Nick Maroudas wrote:
Samuel A. Falvo II wrote:

Yes, and complexity breeds complexity.A single amoeba holds little
chance against a multi-cellular life form (yes, I'm familiar with
Amoebic Dissentary, but that's caused by LOTS of amoebas running around,
not one).One needs either lots and lots of amoebas (the embedded
computing case), something fundamentally *different* (e.g., viruses;
dataflow processors, hardware neural nets, or traditional [perhaps even
slow] CPUs with good vector processing capabilities [see Cray X1 CPU for
instance] are good examples), or additional complexity (multicellular
organization, intelligence, etc.; Chuck's 25X, CPUs with superscalar
architectures and at least 4 stages per pipeline) to be able to compete
for resources successfully.

 Agreed that "complexity breeds complexity" but, like Frederic, I think we
should be careful to distinguish between neurone count and intelligence,
between adaptation as survival and adaptation as progress.  CF seems to me
an example of progress by elimination.  It  is like the light, open sports car
that the British used to make and Mazda has lately revived with a few
modern conveniences.  Some other forths are like a doubledecker tourbus.
Either vehicle can take you for a scenic drive round the corniche - but it
will be a different experience.  In the light sports car you will be
exposed to the elements so, as Chuck says - be careful.

Look at the mechanism. When it's hard to get something to work, you dcon't want to discard things that work even if you don't need them at the moment. Store it safely away and maybe you'll find a use for it later. The exception is when it costs a lot to store them.

So when you had 16K of RAM and 320K on a disk, it made sense to have just what you needed in the program, and store routines in a library on disk. When you have 64M RAM then it's less inconvenient to store dead code in the program.

And when the system is too complicated to understand, it makes sense to use an evolutionary approach to changes. Add something new, see if it works. If it causes too many problems with existing routines, take it out and rewrite it. If an existing routine causes problems with too many new candidates, remove *that* and see what stops working, and patch things up until they work without it. As long as the system keeps working most of the time, you're happy.

In biology it tends to be size constraints that make the difference. Bacteria don't carry nearly as much dead code as higher organisms; they can't afford it. And some viruses are so compact they code for two proteins with the same DNA, in different reading frames. (DNA codes for amino acids in triplets, so there are three different reading frames. If you code for two different proteins with the same sequence then you have extra contraints; some things that would improve one sequence will wreck the other. They'd probably do better to have two independent sequences if they could afford it.) I read about a virus gene sequence that made three different proteins, two of them in two different reading frames on one DNA strand and the other on the other strand, heading the other direction.

Things do get simpler in evolution, whenever simplicity is selected. Cave creatures lose their pigmentation and then their eyes, not just by random changes but also because both are an energy drain that is subject to selection.

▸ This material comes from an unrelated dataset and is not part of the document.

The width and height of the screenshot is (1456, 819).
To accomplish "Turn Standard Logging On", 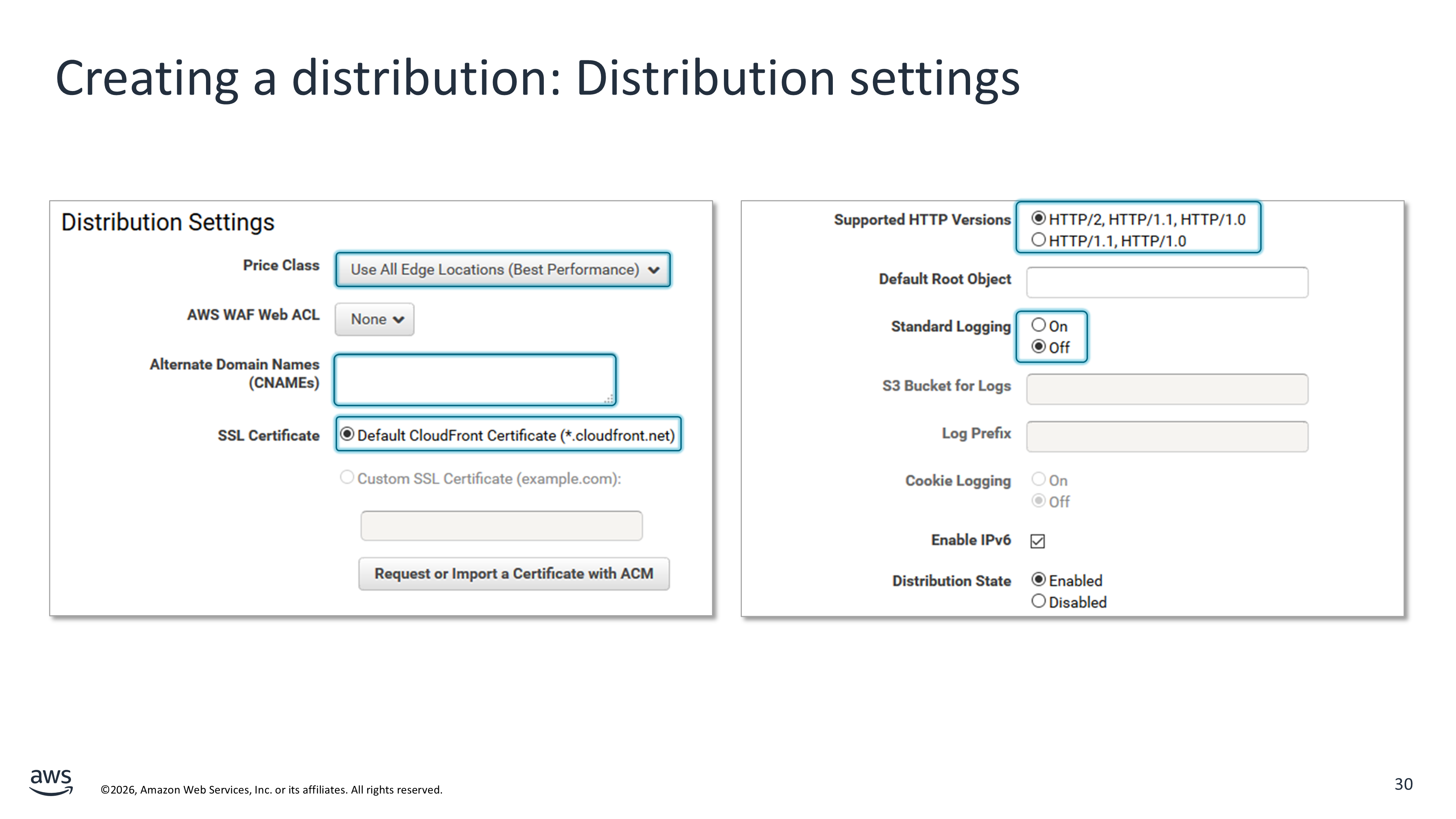I will (x=1038, y=325).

Things that humans think about could be selected for simplicity. When we build things and we can't think about the whole thing, we depend on interfaces. Turn pieces of it into black boxes with simple inputs and simple outputs and you don't have to think about those details. But it's better when you *can* think about the whole thing. Pieces with simple inputs and simple outputs are good, but when you can look into them whenever you want to, you can find new and better ways to factor them.

Also, when the requirement doesn't allow something so complicated that nobody understands it (that usually works but fails at a generally tolerable rate), there's a niche for something simple enough to guarantee.